To start with, she didn’t want to tell me - I think she thought that if she told me that she wasn’t a Christian, I might ask her not to come back, but I assured her that that from whatever religion, she was always welcome. And so she said how much she always liked to come to Mass - how it was a place where she could really feel the presence of God.

I asked her to explain. Where did she – as a non-Christian - feel that in the Mass? Was it the Eucharist? The Gospel? Even the homily perhaps?! I asked rather hopefully.

She said: "it’s that bit where everyone touches you and shakes your hand, looks you in the eye and says ‘Peace be with you’... And – you know - they sound like they really mean it! That’s the bit I really love. Because I’m a widow and all week long, I feel alone - and very lonely. But whenever I feel tired and lonely, I remember how it felt to have all those people I don’t know shake my hand and wish me peace. And it makes me feel better for the whole week."

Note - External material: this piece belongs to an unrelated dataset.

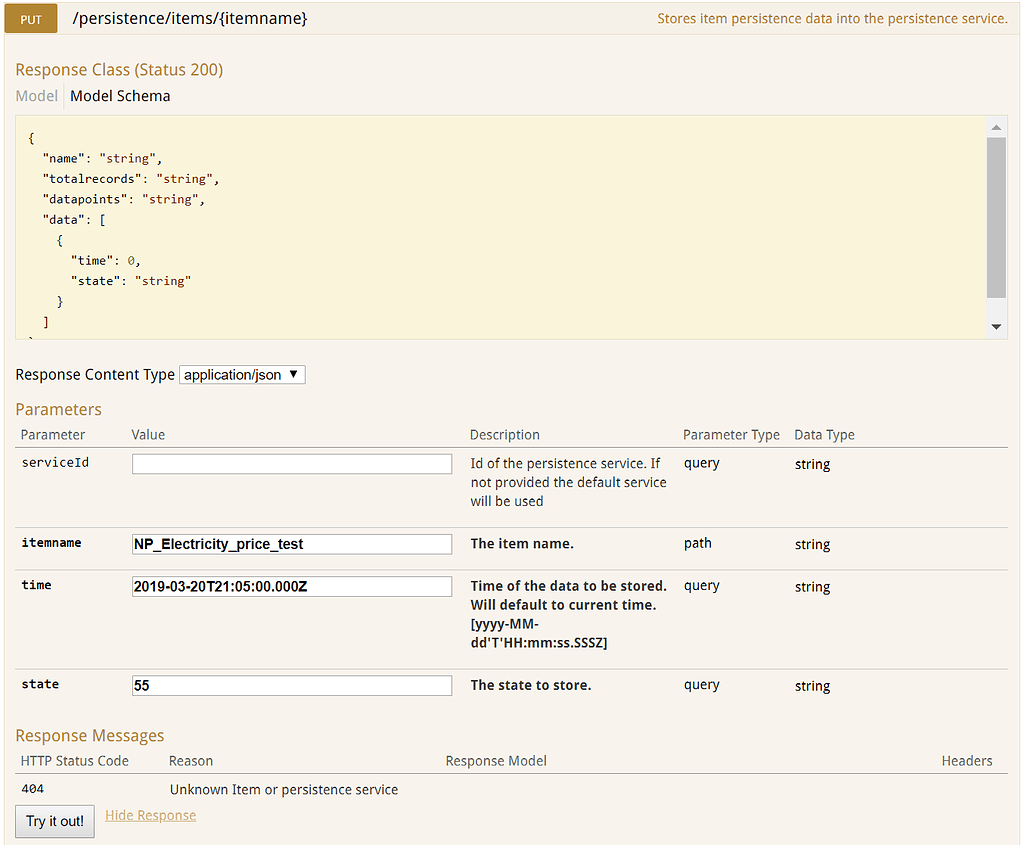Click the Response Class heading
Image resolution: width=1024 pixels, height=845 pixels.
(119, 70)
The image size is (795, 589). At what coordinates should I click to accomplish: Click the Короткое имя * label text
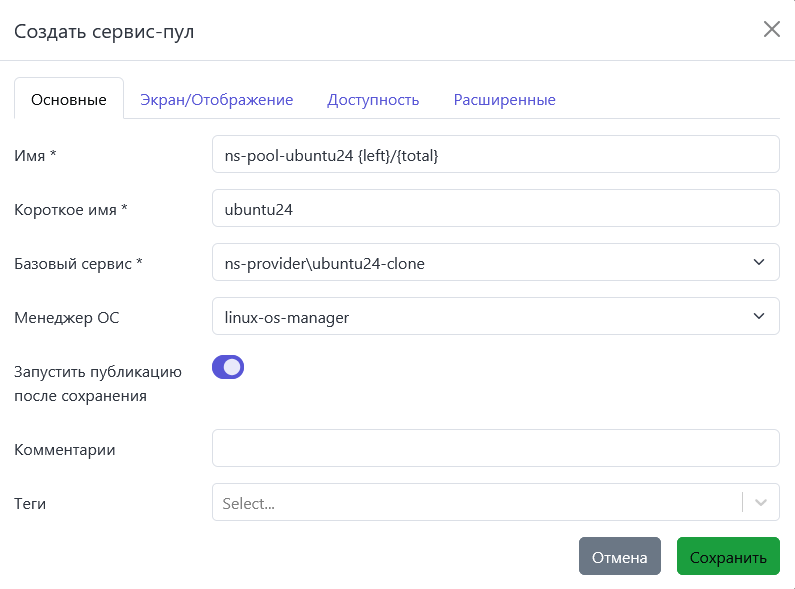pyautogui.click(x=71, y=209)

I felt really challenged by that because, like a lot of Catholics, I am sometimes tempted to be careless about the Sign of Peace. It can seem like a mere gesture, a matter of rote, a thing of thoughtless habit. But the moment I heard that, I made myself a promise that whenever I gave a sign of peace, I would always remember what she had said, and I would always do my best. Because I think there is something really beautiful about the fact that a person from another faith finds the presence of God in our church simply and solely because of the quality of our welcome.

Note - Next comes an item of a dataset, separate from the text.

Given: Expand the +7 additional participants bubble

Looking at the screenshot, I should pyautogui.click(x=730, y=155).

Well, you all know the saying, "practice makes perfect"; there may be doctors here who know the expression "see one, do one, teach one". So, just for a moment, I’d like to ask you all to just have a little practice at doing the Sign of Peace. We’ll be coming to the real thing later in the Mass. But now I’d like you just to turn to the person nearest to you…

Take their hand…

Look them in the eyes…

And say from the bottom of your heart, (or the closest you can get): "Peace be with you."

And just notice how it makes you feel.

So, when we do the full Sign of Peace a little later in the Mass, I ask us please to do it carefully and do it right and at least try to look as if we mean it. Because, for all we know, that may be the only love the person we touch will feel all week.

And now, let us stand and profess our faith in the peace and love of God.